British and Taiwanese scientists have described a novel approach to the treatment of autoimmune rheumatoid arthritis (RA), using an already approved DNA-methylation inhibitor (DMI), which was shown to effectively treat active inflammatory disease in animal models.

Among the different DMIs tested, one agent in particular, decitabine (Dacogen; Otsuka Pharmaceuticals), was found to generate robust regulatory T cells (Tregs) with the capacity to maintain long-term remission.

"We are not the first group to demonstrate that decitabine can effectively treat active inflammatory RA in animal models," noted study leader Richard Williams, a professor in the Kennedy Institute of Rheumatology at the University of Oxford, U.K.
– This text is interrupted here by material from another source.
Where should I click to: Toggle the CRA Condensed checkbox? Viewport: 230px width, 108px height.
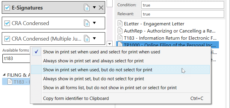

"However, ours is the first study to show that decitabine selectively eliminates T effector cells expressing the equilibrative nucleoside transporter 1 (ENT1) in active arthritis and generates induced Treg cells that could maintain remission from arthritis."

Importantly, decitabine's ability to maintain long-term remission was shown to be dependent on indoleamine 2,3-dioxygenase (IDO).

"IDO is known to be important for the generation of Tregs and we showed in IDO gene knockout (KO) mice that remission was not sustained in the absence of IDO, which reinforces the role of Tregs in maintaining remission," said Williams.

Chronic inflammatory diseases, such as RA, are characterized by an imbalance between pathogenic T effector cells and fully functional Tregs, of which there is a marked deficit.

DNA-methylation inhibitors have been shown to promote regulatory T-cell responses and, in the new study reported in the May 11, 2021, online edition of Proceedings of the National Academy of Sciences, the authors evaluated the potential of these agents to ameliorate disease in chronic and acute mouse models of RA.

"The chronic and acute animal models of RA were collagen-induced arthritis (CIA) and antigen-induced arthritis (AIA), respectively," Williams told BioWorld Science.

"The CIA model, which is widely considered the best model of RA, was used to test three nucleoside-derived inhibitor agents, zebularine, procainamide and decitabine, and one non-nucleoside-derived inhibitor, psammaplin A."

Among these different drugs, the cytosine analogue decitabine was shown to be the most effective, rapidly achieving a sustained therapeutic effect that was dependent on IDO and associated with expansion of induced Tregs, particularly at the site of disease activity.

"The therapeutic effect of decitabine was very rapid, which we attributed to elimination of T effector cells," said Williams, adding, "Treg cells act locally, so it is particularly important that we found induced Treg cells at the site of disease activity."

Treatment with decitabine, which is approved by the U.S. FDA for myelodysplastic syndromes in adults, was also demonstrated to cause apoptosis of proinflammatory T helper 1 (Th1) and Th17 cells in active arthritis in a highly selective manner.

"Decitabine was shown to cause apoptosis of activated Th1/Th17 cells but not naive T cells, which is important, because if you eliminate naive T cells you induce immunosuppression," said Williams.

Decitabine was further shown to selectively target T effector cells expressing ENT1, which generates robust regulatory T cells with the ability to suppress immune-driven inflammation.

The researchers also demonstrated in mice that short-term treatment with decitabine resulted in the generation of a population of Tregs that were able to suppress active arthritis upon adoptive transfer.

"'We treated arthritic mice with 1 mg/kg of decitabine for 4 days starting from the day of disease onset in the CIA model and from the day 10 after immunization for the AIA model," explained Williams.

"Adoptive transfer involves the transfer of cells from donors into recipients and in our systems, we transferred Treg cells from the arthritic mice treated with decitabine into the recipient arthritic mice by intravenous injection."

Collectively, these findings demonstrate that decitabine treats active inflammatory disease effectively and generates robust regulatory T cells with the IDO-dependent capacity to maintain remission.

Because it had previously been approved by the FDA, theoretically "decitabine could go into RA patients now, but there may be safety concerns which might be acceptable in cancer, but not in nonfatal diseases like RA," said Williams.

Nevertheless, "while our study demonstrates that DMIs may be able to re-establish tolerance in autoimmune disease, the downside is that they are likely to have off-target effects. Therefore, we intend to study more selective epigenetic drugs in the future."